Over the years I have learned to apply the same strategies and disciplines that I use in day trading stocks to actively trade my SEP (Self Employed Retirement Account) for short term profits. Here are some ideas that you can use to beat Wall Street and get your retirement account heading in the right direction again.

  • Don’t worry about commissions. If you have control of your IRA move it to an online broker where you can get trades for around $10/trade.
  • Let the market take you out of bad trades. Immediately after buying a stock put a stop-order at a price you want to sell at if it goes against you. DON’T cancel it for any reason.
  • Use a trailing stop on winning trades. It’s easy in this environment to have profitable trades turn into losers. As your winning trade moves higher so should your trailing stops.
  • Obtain a basic knowledge of technical analysis (Japanese Candlestick Charting Techniques by Steve Nison is a good book). People lie but charts don’t (especially volume).
  • Scale in and scale out. Probe your entries buying one-third of your desired position at a time and ring the bell (take some profits) as they go higher.
  • Trade the synthetic short ETFs (SDS, QID, SKF, etc). Whether you want to short the market or hedge your longs they can be good instruments in today’s volatile market.

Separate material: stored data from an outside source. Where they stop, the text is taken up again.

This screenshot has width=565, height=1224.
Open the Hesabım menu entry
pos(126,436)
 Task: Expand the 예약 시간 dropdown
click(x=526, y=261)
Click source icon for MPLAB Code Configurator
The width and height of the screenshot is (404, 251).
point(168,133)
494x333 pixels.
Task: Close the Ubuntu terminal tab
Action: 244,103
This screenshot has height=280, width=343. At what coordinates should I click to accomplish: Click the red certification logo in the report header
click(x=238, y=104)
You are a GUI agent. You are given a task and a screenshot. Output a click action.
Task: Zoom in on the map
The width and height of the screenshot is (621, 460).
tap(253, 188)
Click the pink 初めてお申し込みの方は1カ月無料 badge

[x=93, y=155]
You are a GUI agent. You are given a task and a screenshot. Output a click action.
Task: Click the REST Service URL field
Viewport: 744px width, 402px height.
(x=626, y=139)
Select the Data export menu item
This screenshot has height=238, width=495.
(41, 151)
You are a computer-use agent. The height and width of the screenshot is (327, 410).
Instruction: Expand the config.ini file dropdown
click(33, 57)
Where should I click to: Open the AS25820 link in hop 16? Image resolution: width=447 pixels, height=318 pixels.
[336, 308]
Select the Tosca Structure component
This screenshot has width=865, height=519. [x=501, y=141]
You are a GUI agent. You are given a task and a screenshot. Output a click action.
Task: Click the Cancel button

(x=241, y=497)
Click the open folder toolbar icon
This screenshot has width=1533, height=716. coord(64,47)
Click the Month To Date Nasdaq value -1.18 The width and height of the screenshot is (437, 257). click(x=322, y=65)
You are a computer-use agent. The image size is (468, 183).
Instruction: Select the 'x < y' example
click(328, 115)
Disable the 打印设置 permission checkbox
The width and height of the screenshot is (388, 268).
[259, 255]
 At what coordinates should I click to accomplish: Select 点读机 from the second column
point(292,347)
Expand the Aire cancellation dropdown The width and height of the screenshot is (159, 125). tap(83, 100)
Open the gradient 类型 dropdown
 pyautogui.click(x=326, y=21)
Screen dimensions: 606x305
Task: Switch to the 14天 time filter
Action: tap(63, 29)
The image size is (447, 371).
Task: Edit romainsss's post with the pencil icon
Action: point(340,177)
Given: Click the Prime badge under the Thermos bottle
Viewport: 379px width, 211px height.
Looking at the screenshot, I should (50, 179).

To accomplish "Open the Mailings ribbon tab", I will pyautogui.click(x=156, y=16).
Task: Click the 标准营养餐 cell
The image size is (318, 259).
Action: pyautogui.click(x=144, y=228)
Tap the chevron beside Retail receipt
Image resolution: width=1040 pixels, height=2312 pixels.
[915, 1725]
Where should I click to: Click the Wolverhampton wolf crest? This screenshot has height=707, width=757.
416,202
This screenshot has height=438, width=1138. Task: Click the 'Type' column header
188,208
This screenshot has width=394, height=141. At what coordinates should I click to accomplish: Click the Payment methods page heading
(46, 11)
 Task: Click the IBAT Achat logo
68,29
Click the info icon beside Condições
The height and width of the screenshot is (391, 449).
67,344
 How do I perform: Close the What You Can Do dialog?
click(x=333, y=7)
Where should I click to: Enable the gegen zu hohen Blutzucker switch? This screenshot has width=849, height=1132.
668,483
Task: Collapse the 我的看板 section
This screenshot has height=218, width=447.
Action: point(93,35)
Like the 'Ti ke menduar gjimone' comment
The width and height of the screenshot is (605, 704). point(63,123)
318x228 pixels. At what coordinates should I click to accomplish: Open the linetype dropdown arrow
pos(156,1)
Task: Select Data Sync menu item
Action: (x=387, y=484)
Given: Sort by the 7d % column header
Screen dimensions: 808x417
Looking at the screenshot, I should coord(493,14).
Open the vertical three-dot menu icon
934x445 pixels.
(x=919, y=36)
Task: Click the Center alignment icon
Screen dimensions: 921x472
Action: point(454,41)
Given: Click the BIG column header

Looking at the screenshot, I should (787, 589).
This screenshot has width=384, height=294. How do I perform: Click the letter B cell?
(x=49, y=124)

Don’t be afraid to actively trade your retirement account. Buy-and-hold is old school and quite frankly just hasn’t worked well lately. By applying some basic short-term trading strategies and sticking to your rules and discipline you can get your IRA heading in the right direction again even in what may be a sideways volatile market for a long time.

- Andy Lindloff

2 comments:

Unknown said...

andy- Would you use lightspeed for a IRA account? the comissions seem lower than anyother broker, and the yearly fee is only $35 ?

solear said...

Agreed. "It's a trader's market." When I pull up the lifetime chart of the S&P, it was clear that "buy and hold" worked pretty well in the mid-1900s. As you go further to the right, however, it becomes clear that the market is becoming more directionless/swiging. There is not clear uptrend. It swings. So swing with it.